--- Begin Reading passage ---

Yorke performed "stripped-back" arrangements of songs from his solo records and his bands Radiohead, Atoms for Peace and the Smile. He also debuted the song "Back in the Game", created with the English electronic musician Mark Pritchard for the album Tall Tales, released the following year. Yorke used a variety of synthesisers, guitars, mixers and microphones, moving between them as he played.

Two pop-up shops in Melbourne and Sydney opened in promotion of the tour, selling merchandise including vinyl records, shirts and posters. Merchandise from Radiohead and the Smile was also sold, as well as a limited-edition record, Live From Electric Lady Studios.

== Pro-Palestine protest ==

On 30 October, during Yorke's last performance in Melbourne, a pro-Palestine protester interrupted the show close to its conclusion. Yorke asked the protester to come up on stage, calling him a coward and asking if he wanted to "piss on everybody's night". Yorke then walked off stage. He returned to perform the final song, "Karma Police". Yorke wrote later that it "didn't really seem like the best moment to discuss the unfolding humanitarian catastrophe in Gaza". Yorke and Radiohead had previously been criticised for playing in Tel Aviv in 2017, in defiance of a boycott arranged by the Boycott, Divestment and Sanctions movement. Yorke called the criticism "patronising" and "offensive".
== Reception ==
Tammy Walters of Forte said the tour highlighted Yorke's flexibility in vocals and instrumentation. Writing for Rolling Stone Australia, James Jennings gave a performance at the Sydney Opera House two and a half out of five, praising Yorke's vocals but writing that the "patchy selection of songs doesn't quite gel into a cohesive, satisfying whole".

== Concert film ==
A concert film, Thom Yorke Live at Sydney Opera House, premiered on 20 January 2026 in Sydney, with a theatrical release across Australia on 6 March. It was released on the ABC News YouTube channel on 7 April.

== Setlist ==
This setlist is derived from Yorke's first performance in Christchurch, New Zealand. It is not representative of all shows.

--- End Reading passage ---
--- Begin Dataset ---

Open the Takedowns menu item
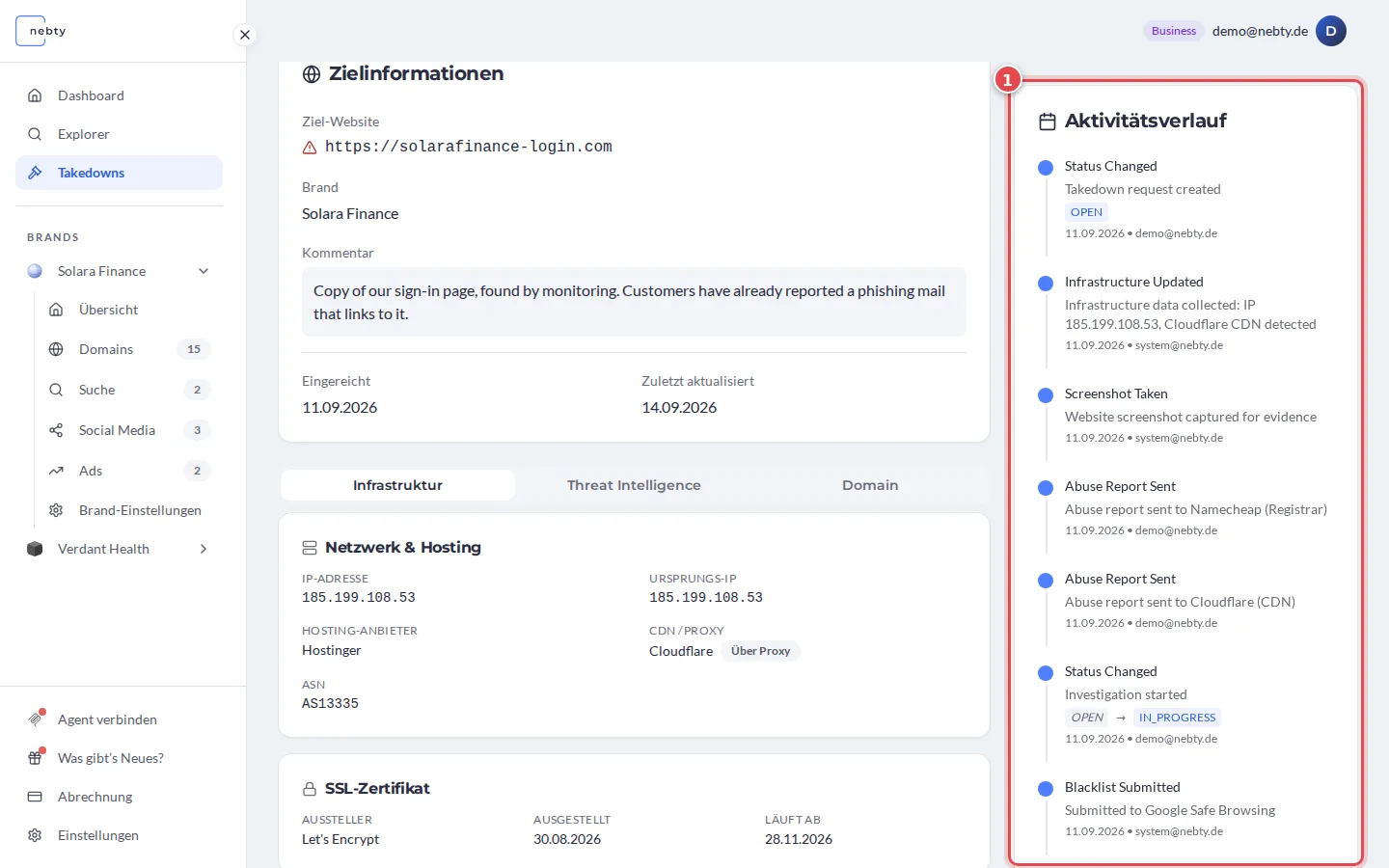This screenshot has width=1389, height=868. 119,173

--- End Dataset ---
--- Begin Dataset ---

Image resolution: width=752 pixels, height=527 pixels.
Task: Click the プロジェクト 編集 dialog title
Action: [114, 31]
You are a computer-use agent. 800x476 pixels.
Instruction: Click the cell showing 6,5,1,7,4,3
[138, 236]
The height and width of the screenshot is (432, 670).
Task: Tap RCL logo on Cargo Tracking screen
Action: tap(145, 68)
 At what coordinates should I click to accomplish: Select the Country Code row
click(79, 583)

--- End Dataset ---
--- Begin Dataset ---

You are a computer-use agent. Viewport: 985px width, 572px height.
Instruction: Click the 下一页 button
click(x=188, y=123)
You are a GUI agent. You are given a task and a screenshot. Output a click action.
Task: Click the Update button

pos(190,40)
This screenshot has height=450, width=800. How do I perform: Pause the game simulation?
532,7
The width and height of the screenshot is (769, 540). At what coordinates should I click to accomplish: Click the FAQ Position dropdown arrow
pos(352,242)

--- End Dataset ---

Your instructions:
Decide whether each statement agrees with the passage about Thom Yorke's tour. Answer yes or no for each, and quote the words from the passage that settle it.
1. After walking off stage in Melbourne, Yorke did not come back to finish the show.
2. A limited-edition record was among the merchandise sold.
3. The concert film appeared on YouTube before it reached theaters across Australia.
Rely only on the passage about Thom Yorke's tour.

Written answer:
1. No: "He returned to perform the final song, "Karma Police"."
2. Yes: "as well as a limited-edition record, Live From Electric Lady Studios"
3. No: "with a theatrical release across Australia on 6 March. It was released on the ABC News YouTube channel on 7 April."